**Record set**.
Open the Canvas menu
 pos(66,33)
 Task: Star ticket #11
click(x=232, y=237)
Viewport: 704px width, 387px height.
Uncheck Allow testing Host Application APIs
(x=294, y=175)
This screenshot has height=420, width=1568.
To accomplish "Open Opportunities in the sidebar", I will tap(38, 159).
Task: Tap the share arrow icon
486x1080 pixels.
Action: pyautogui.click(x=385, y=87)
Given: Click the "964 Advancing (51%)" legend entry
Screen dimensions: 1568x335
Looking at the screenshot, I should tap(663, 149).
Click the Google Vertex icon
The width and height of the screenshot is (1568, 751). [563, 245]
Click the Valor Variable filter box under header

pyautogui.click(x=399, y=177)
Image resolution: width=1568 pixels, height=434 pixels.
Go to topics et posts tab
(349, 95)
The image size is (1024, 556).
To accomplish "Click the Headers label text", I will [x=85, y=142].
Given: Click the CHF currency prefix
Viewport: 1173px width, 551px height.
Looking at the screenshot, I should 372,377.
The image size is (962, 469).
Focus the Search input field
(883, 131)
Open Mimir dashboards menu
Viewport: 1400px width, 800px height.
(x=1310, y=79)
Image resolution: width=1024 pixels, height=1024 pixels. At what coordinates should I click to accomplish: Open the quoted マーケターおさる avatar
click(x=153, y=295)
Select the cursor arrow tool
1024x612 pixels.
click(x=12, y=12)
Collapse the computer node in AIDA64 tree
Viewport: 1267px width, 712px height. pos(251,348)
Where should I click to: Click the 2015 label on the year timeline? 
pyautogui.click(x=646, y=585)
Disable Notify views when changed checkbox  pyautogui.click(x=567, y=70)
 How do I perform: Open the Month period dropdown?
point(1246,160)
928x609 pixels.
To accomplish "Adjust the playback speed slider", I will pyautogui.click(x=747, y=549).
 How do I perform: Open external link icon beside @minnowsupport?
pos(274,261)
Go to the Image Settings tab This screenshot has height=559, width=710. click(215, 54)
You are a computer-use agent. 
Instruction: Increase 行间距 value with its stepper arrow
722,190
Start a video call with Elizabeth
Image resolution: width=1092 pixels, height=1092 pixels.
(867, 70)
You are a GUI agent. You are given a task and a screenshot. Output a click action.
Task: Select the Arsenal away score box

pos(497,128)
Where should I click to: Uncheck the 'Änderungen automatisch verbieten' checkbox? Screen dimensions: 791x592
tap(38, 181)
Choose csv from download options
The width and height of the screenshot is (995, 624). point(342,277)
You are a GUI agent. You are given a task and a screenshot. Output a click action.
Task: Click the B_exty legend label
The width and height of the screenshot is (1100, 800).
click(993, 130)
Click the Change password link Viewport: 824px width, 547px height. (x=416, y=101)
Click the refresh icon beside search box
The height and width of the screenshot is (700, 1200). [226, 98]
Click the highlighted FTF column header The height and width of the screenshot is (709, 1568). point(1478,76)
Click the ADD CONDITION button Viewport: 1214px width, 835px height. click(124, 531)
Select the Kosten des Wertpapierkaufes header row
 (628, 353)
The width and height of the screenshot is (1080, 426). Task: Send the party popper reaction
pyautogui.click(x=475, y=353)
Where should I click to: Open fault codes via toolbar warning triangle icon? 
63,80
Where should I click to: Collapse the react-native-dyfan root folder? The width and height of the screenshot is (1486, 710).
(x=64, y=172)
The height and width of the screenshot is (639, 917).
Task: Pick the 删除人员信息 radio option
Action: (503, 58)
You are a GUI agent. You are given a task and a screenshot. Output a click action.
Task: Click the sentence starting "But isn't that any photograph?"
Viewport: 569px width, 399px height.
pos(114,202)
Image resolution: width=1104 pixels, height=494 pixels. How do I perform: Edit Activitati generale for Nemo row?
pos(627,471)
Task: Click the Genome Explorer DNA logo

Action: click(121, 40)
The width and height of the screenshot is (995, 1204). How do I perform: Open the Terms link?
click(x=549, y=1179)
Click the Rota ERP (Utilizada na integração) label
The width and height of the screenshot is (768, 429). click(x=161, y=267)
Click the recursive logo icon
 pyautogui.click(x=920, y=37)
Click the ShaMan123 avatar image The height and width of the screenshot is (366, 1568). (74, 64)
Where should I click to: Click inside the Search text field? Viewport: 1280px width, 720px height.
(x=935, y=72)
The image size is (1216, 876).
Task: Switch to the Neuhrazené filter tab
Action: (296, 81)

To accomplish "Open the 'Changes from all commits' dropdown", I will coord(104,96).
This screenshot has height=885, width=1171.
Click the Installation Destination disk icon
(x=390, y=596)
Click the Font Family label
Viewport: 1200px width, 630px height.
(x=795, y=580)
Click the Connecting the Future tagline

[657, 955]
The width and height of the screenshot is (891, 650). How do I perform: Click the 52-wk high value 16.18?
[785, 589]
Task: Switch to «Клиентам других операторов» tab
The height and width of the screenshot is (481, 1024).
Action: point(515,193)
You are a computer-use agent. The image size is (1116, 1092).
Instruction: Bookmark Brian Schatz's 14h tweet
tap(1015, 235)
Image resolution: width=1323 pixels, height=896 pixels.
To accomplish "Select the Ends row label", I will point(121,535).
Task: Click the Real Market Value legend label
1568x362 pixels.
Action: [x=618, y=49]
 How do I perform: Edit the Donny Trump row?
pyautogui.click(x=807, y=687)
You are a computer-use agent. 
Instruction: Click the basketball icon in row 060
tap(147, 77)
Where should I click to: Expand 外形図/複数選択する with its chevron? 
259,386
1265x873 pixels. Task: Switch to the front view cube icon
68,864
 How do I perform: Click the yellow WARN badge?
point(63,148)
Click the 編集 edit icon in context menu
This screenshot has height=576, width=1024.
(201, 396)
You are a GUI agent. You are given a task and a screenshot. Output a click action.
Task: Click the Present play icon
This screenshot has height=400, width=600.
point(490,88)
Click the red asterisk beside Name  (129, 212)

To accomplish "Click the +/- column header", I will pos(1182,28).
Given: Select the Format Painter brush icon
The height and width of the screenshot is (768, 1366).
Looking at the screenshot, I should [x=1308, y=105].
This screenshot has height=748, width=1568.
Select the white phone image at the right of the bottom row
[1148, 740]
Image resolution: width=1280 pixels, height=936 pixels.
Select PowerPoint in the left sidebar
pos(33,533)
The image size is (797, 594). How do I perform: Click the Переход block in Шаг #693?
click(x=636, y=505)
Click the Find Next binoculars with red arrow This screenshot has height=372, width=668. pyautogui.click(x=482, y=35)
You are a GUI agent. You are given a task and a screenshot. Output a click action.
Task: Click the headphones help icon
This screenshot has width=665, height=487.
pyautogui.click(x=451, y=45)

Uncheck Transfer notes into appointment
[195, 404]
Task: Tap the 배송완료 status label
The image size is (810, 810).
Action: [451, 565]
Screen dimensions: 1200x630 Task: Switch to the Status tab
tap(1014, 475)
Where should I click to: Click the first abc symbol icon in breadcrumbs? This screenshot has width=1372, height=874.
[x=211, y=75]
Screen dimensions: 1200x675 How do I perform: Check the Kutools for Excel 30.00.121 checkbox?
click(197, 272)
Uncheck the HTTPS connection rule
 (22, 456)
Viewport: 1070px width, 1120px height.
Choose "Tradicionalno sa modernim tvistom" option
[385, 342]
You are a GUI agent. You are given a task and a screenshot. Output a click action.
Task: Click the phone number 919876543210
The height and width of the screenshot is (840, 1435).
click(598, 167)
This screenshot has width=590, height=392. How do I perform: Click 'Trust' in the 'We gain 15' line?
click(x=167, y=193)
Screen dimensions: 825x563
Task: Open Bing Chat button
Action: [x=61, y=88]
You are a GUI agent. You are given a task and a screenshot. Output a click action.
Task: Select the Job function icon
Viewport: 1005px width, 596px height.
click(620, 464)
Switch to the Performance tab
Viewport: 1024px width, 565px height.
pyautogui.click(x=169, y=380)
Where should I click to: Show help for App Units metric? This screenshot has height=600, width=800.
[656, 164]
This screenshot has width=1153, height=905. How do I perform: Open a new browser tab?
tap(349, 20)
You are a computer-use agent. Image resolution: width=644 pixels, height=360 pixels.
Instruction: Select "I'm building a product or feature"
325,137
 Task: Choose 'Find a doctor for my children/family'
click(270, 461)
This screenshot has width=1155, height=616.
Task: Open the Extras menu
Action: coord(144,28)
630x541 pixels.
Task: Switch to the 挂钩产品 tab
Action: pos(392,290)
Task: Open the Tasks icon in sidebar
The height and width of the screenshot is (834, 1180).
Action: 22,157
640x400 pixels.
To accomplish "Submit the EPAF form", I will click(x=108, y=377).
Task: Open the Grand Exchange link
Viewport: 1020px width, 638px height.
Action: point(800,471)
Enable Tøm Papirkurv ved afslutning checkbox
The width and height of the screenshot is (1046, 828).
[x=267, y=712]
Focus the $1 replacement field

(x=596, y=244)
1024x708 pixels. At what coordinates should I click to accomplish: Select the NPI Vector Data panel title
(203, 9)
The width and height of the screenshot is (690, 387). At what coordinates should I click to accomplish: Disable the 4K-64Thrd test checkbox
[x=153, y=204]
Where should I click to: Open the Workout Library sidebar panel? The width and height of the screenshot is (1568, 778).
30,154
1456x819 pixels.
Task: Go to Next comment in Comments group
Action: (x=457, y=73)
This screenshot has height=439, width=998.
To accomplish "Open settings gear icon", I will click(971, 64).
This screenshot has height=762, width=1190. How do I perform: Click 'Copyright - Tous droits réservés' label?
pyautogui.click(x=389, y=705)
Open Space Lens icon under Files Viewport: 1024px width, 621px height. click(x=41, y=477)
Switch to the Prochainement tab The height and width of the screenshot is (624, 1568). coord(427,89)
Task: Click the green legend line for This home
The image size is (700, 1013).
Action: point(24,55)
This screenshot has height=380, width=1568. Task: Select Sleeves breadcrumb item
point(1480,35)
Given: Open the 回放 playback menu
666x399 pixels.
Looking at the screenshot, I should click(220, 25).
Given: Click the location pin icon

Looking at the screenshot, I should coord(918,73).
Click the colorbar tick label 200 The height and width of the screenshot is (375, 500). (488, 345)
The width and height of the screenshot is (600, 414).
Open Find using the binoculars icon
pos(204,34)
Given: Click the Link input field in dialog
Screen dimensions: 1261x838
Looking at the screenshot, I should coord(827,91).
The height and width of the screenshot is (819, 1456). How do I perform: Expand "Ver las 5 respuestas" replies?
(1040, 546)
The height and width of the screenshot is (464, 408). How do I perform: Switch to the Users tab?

**Exercise requirements**. Nothing but a number is wanted here: how many lines of the material contain the string "will".

**Answer to the problem**. 8